En el club social de la ciudad de X se celebraba, con
fines benéficos, un baile de máscaras o, como le llamaban las señoritas de la
localidad, "un baile de parejas".
Era ya
medianoche. Unos cuantos intelectuales sin antifaz, que no bailaban —en total
eran cinco—, estaban sentados en la sala de lectura, alrededor de una gran mesa,
y ocultas sus narices y barbas detrás del periódico, leían, dormitaban o, según
la expresión del cronista local de los periódicos de la capital, meditaban.
Desde el salón del baile llegaban los sones de una
contradanza. Por delante de la puerta corrían en un ir y venir incesante los
camareros, pisando con fuerza; mas en la sala de lectura reinaba un profundo
silencio.
—Creo que aquí estaremos más cómodos —se oyó de pronto
una voz de bajo, que parecía salir de una caverna. ¡Por acá, muchachas, vengan
acá!
La puerta se abrió y al salón de lectura penetró un
hombre ancho y robusto, disfrazado de cochero, con el sombrero adornado de
plumas de pavo real y con antifaz puesto.
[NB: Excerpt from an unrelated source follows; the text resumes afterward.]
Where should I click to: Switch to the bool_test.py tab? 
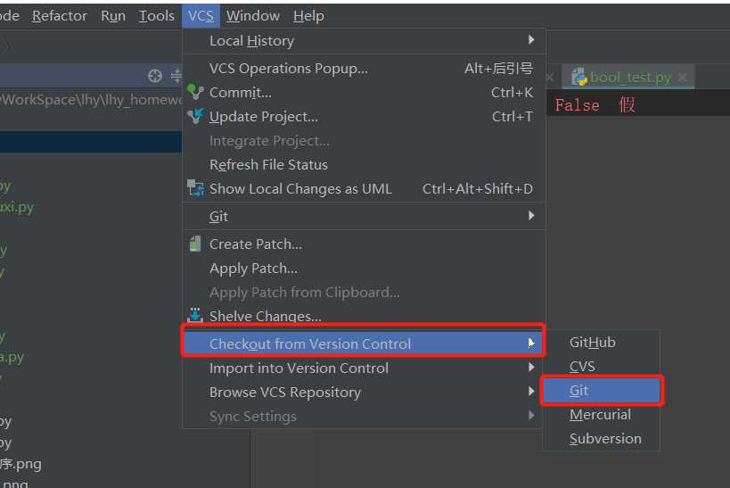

Le seguían dos damas, también con
antifaz, y un camarero, que llevaba una bandeja con unas botellas de vino tinto,
otra de licor y varios vasos.
—¡Aquí estaremos muy frescos! —dijo el individuo
robusto—. Pon la bandeja sobre la mesa... Siéntense, damiselas. ¡Ye vu pri a la
trimontran! Y ustedes, señores, hagan sitio. No tienen por qué ocupar la mesa.
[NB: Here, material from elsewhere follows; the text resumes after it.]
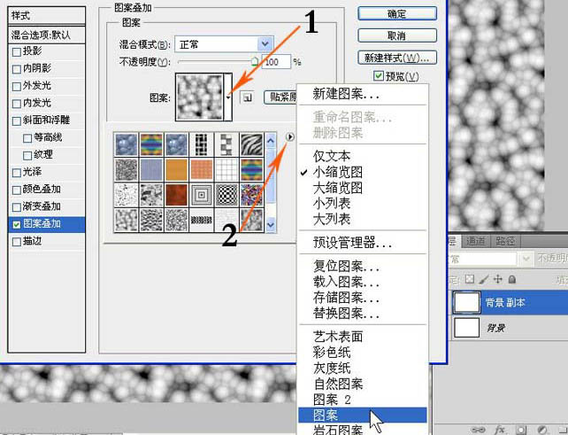Enable the 投影 drop shadow checkbox
568x435 pixels.
click(x=17, y=51)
El individuo se tambaleó y con una mano tiró al suelo
varias revistas.
—¡Pon la bandeja acá! Vamos, señores lectores,
apártense. Basta de periódicos y de política.
—Le agradecería a usted que no armase tanto alboroto
—dijo uno de los intelectuales, mirando al disfrazado por encima de sus gafas—.
Estamos en la sala de lectura y no en un buffet... No es un lugar para beber.